‘Tories were right to declare battle bus nationally’, says Northampton North MP

The Conservative "battle bus" visited Northampton in April last year. The Tories have come under heavy fire for registering the bus as a national expense - though it has emerged its activiststs were briefed on local matters.
The Conservative "battle bus" visited Northampton in April last year. The Tories have come under heavy fire for registering the bus as a national expense - though it has emerged its activiststs were briefed on local matters.

Northampton North MP Michael Ellis says the Tory battle bus did not break election rules by declaring a visit to his constituency as part of its national campaign.

A furore erupted in February, when it emerged Conservative headquarters did not declare thousands of pounds in hotel bills occupied by activists on its battle bus during the 2015 election.

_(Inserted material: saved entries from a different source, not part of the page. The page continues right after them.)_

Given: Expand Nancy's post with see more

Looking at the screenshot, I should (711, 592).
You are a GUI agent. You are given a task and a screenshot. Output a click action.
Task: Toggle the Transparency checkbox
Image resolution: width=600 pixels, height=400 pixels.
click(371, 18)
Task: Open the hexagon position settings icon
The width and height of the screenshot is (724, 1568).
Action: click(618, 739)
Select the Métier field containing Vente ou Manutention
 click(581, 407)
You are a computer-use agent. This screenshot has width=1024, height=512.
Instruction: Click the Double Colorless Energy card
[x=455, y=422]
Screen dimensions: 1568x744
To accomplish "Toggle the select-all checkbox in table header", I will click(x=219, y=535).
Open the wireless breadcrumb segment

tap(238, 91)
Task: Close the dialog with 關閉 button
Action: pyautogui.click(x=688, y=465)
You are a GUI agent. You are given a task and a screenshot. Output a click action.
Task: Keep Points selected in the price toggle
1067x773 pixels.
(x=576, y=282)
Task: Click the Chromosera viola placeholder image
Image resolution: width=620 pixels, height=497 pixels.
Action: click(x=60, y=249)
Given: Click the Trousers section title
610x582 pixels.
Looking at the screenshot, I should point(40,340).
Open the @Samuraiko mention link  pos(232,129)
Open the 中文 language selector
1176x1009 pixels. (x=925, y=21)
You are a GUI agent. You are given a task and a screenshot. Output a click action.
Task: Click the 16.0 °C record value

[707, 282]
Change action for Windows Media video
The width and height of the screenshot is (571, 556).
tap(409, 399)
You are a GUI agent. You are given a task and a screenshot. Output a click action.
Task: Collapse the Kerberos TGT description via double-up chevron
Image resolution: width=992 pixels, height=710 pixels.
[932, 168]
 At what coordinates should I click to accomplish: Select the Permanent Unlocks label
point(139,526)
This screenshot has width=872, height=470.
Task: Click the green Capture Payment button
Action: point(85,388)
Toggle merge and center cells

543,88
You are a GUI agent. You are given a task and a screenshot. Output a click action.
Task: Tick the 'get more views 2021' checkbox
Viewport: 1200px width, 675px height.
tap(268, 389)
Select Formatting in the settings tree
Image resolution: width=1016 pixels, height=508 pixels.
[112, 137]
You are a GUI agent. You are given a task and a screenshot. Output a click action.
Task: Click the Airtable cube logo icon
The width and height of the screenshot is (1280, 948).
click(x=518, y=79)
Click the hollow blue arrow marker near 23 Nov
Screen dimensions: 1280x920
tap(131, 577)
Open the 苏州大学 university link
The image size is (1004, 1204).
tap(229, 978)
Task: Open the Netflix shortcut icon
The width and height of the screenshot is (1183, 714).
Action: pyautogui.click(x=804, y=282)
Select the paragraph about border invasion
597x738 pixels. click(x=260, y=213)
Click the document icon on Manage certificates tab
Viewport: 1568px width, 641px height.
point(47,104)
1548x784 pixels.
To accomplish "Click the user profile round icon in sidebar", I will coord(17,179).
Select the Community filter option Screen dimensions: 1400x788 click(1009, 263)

“A van with three or four people in it is not the same as a battle bus loaded with activists from here there and everywhere.”

Labour candidate, Sally Keeble.

But it sparked a further debate as to whether the Tory national party “bankrolled” candidates in marginal seats.

A Channel Four investigation found that activists were briefed on local issues, claiming that in Northampton North the team was given advice on the “new bus station, shops in the town centre and pedestrianised shopping areas”.

Critics have claimed individual candidates should have been made to declare the battle bus visits under their own expenses, which are capped at between £12,000 and £15,000 for the 39 days before an election.

However, Northampton North MP Michael Ellis believes the national party was right to declare the bus as part of its national campaign.

He said: “All the political parties have always used battle buses as part of the national campaign.

“There is nothing new about that it has been going about for decades.

“I think the Labour party had a pink bus come to Northampton, totally routine and declared nationally.

“The Electoral Commission has acknowledged that battle buses are part of the national campaign.”

However, the commission is currently investigating the Conservative “return” for the 2015 elections, and is looking into around £100,000 of undeclared hotel bills related to the battle bus.

Tory headquarters has said an “administrative error” was to blame.

But an Electoral Commission spokesman also said the election watchdog “would consider any information that was reported by Channel Four”.

“It is a live investigation, so we will not be making further comment until the investigation concludes,” he added.

Labour’s Northampton North candidate, Sally Keeble, who lost by around 3,000 votes to Mr Ellis in 2015, did receive a constituency visit by Labour’s infamous pink “woman to woman” van in the election run-up.

But she claimed the pink bus was “an entirely different type of operation” to the Conservative battle bus.

She said: “It came purely to encourage discussions around women’s issues.

“A van with three or four people in it is not the same as a battle bus loaded with activists from here there and everywhere.”